'Non morta, ma uccisa'': questo il titolo dell'editoriale, firmato da Marco Tarquinio, che Avvenire, il quotidiano della Cei, dedica alla morte ieri sera di Eluana Englaro. Nell'articolo, Tarquinio chiede
perdono ''per ogni singola persona che ha contribuito a fermare il respiro e il cuore di una giovane donna che per mesi era stata ostinatamente raccontata, anzi sentenziata, come 'gia' morta' e che morta non era''. Ma, prosegue, chiede perdono ''ai nostri figli e alle nostre figlie'', che da oggi ''rinunceranno, forse per paura e per sospetto, a ragionare della vita e della morte con chi gli e' padre e madre e maestro e amico e gli potrebbe diventare testimone d'accusa e pubblico ministero e giudice e boia'': un'allusione chiara al ruolo di tutore e interprete delle volonta' della figlia svolto dal padre Beppino Englaro.
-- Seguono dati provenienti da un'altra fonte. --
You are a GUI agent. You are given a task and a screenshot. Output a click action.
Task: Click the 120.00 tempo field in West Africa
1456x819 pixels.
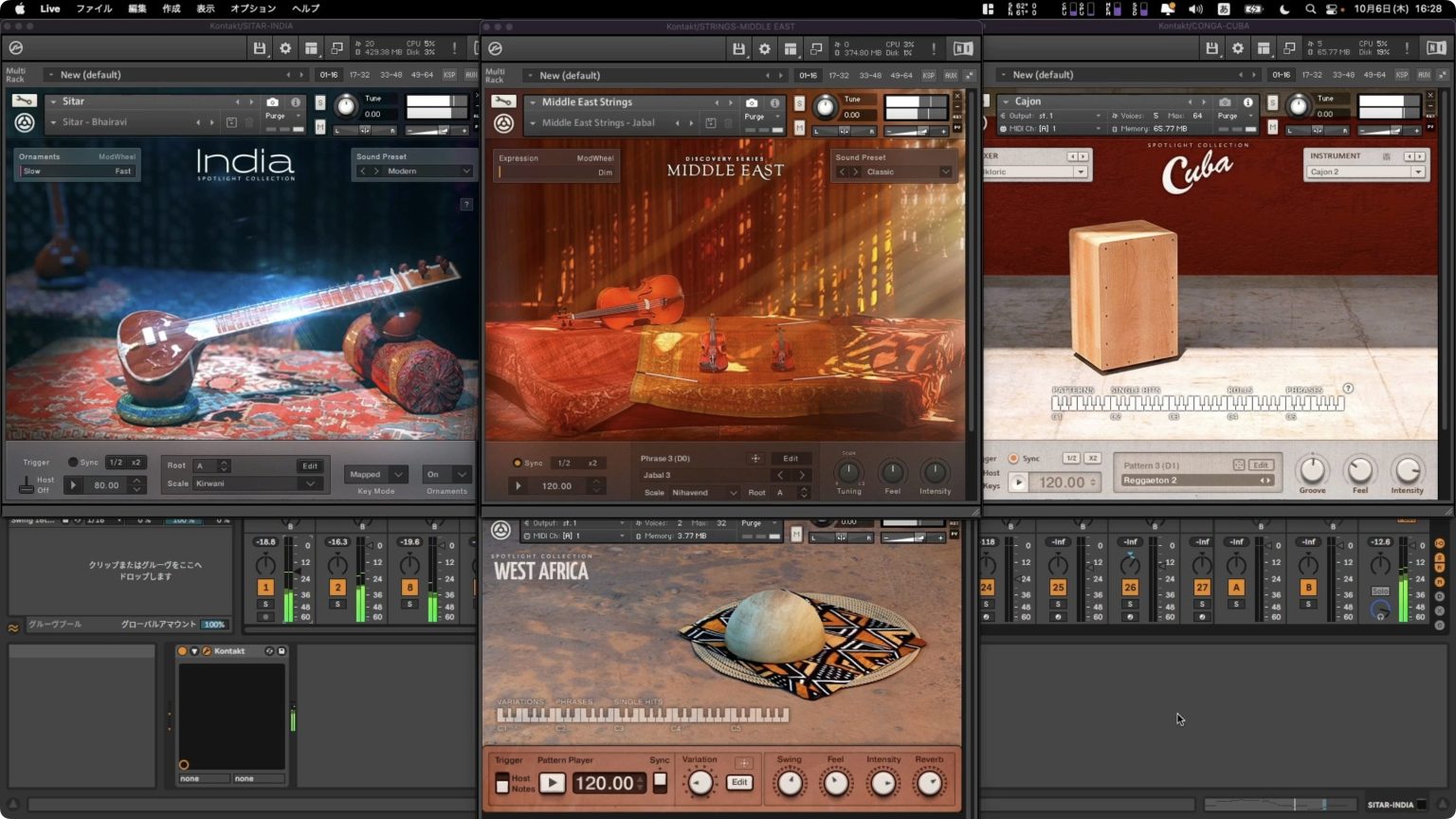[x=607, y=782]
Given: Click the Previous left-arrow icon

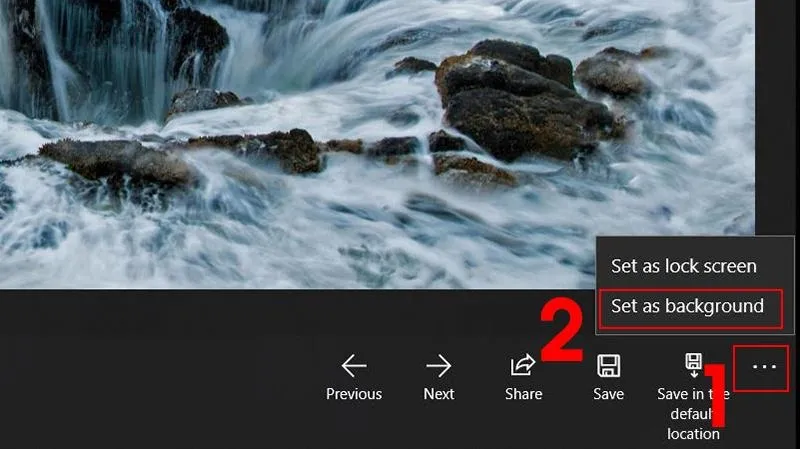Looking at the screenshot, I should 354,365.
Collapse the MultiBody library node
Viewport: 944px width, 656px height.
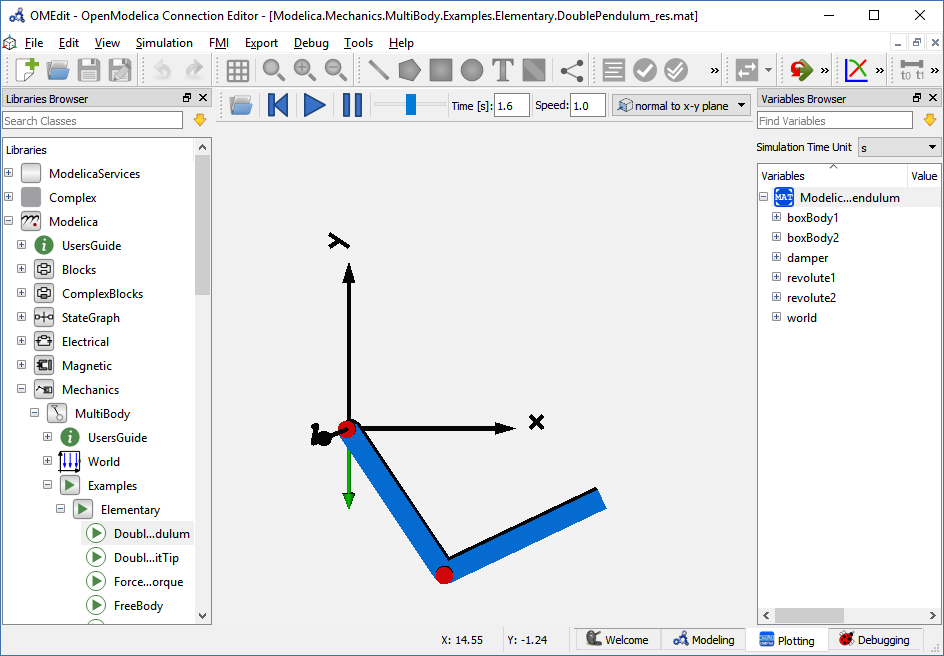click(34, 413)
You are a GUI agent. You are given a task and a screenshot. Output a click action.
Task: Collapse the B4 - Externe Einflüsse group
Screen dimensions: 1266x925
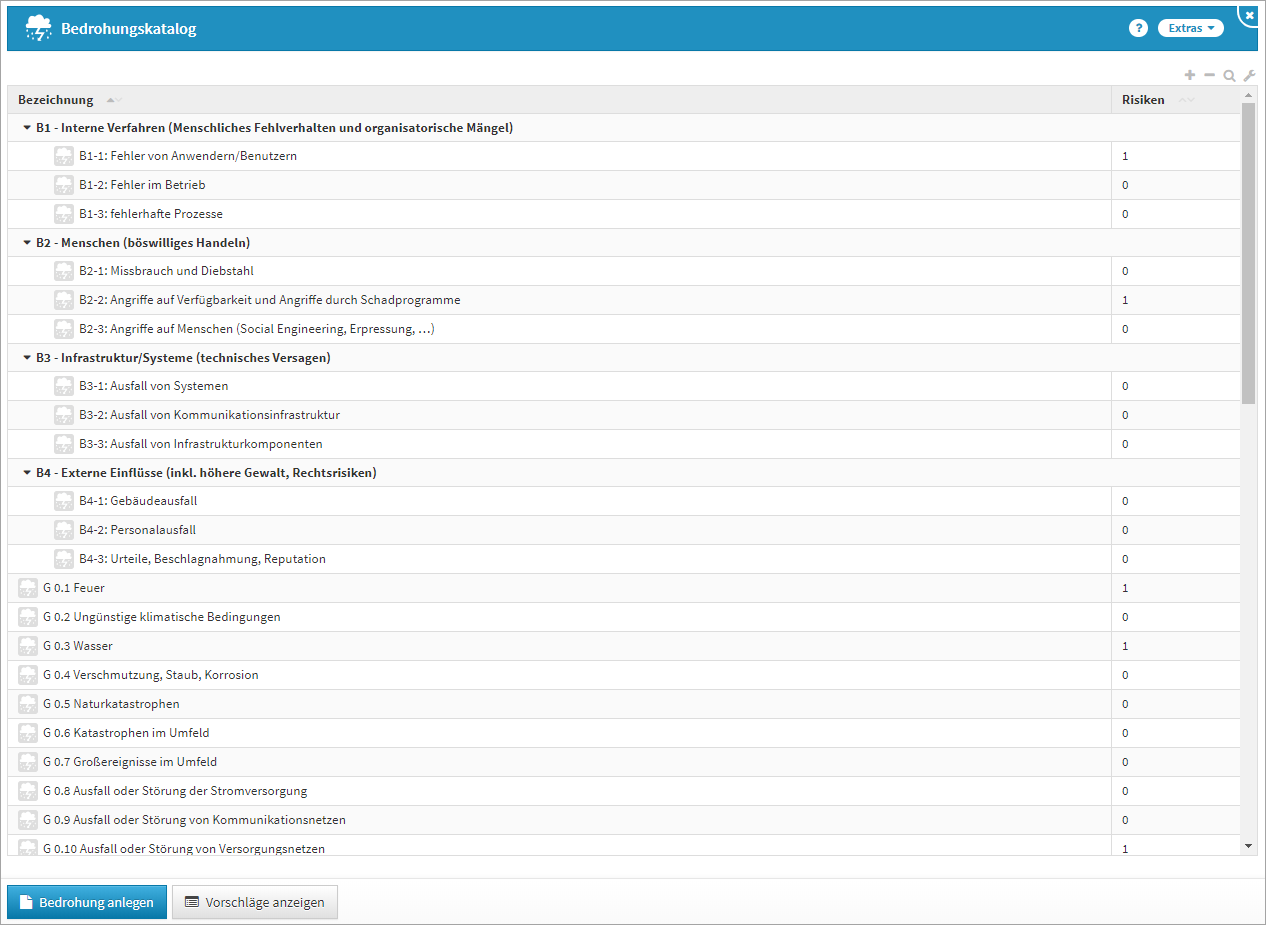click(x=27, y=473)
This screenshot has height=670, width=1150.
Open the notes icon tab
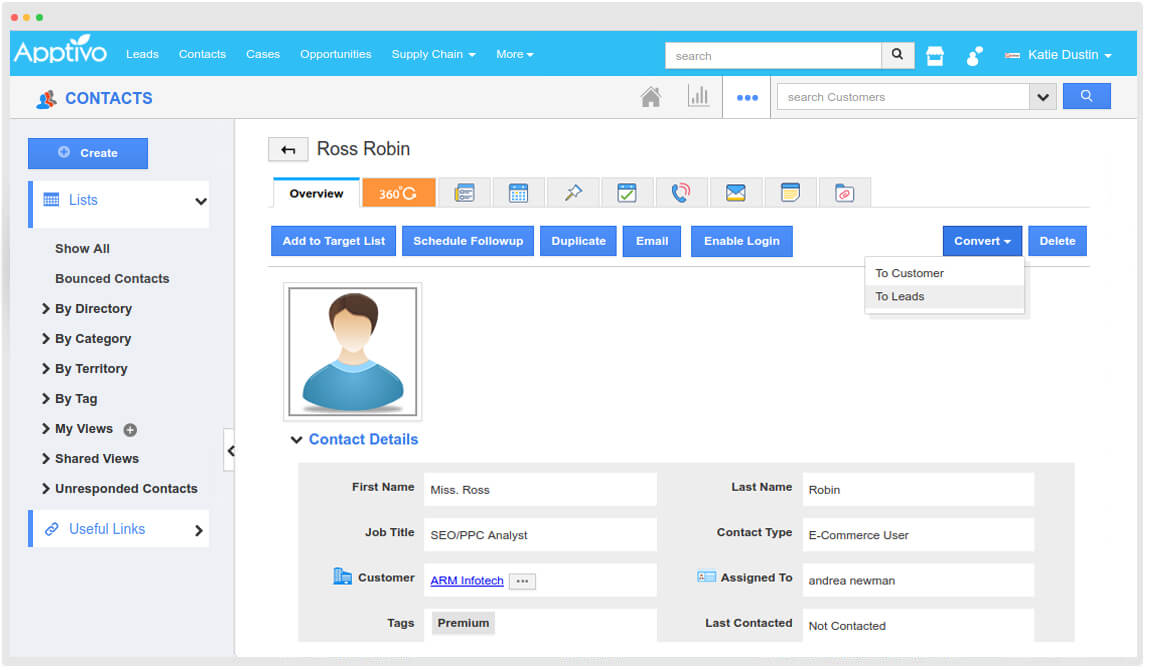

Come è possibile essere così gretti e volgari? Come si può pronunciare delle parole così piene di rancore nei confronti di una persona già piena di dolore come può esserlo un padre che perde la figlia? Perchè questa gente non impara ad avere rispetto degli altri anche quando questi sono ancora vivi e pensano e parlano e non solo quando sono stesi, immobili, in un letto d'ospedale? Perchè un corpo martoriato ha più dignità di un uomo che difende il diritto di quel corpo di morire? E coloro che invocano dio e difendono il diritto di mantenere in vita un corpo ad oltranza si rendono conto che senza le macchine, senza i medici, senza la tecnologia, il loro dio si sarebbe ripreso Eluana 17 anni fa? Lasciamola in pace, ora. Dopo mesi di parole e ipocrisie, dopo che molti hanno trovato il modo di trarre il loro vantaggio da una situazione che richiedeva solo silenzio e rispetto, c'è ancora chi si azzarda a pontificare e non ha vergogna e non ha rispetto. So come si chiama questo, ma non voglio dirlo. Lo sapete anche voi.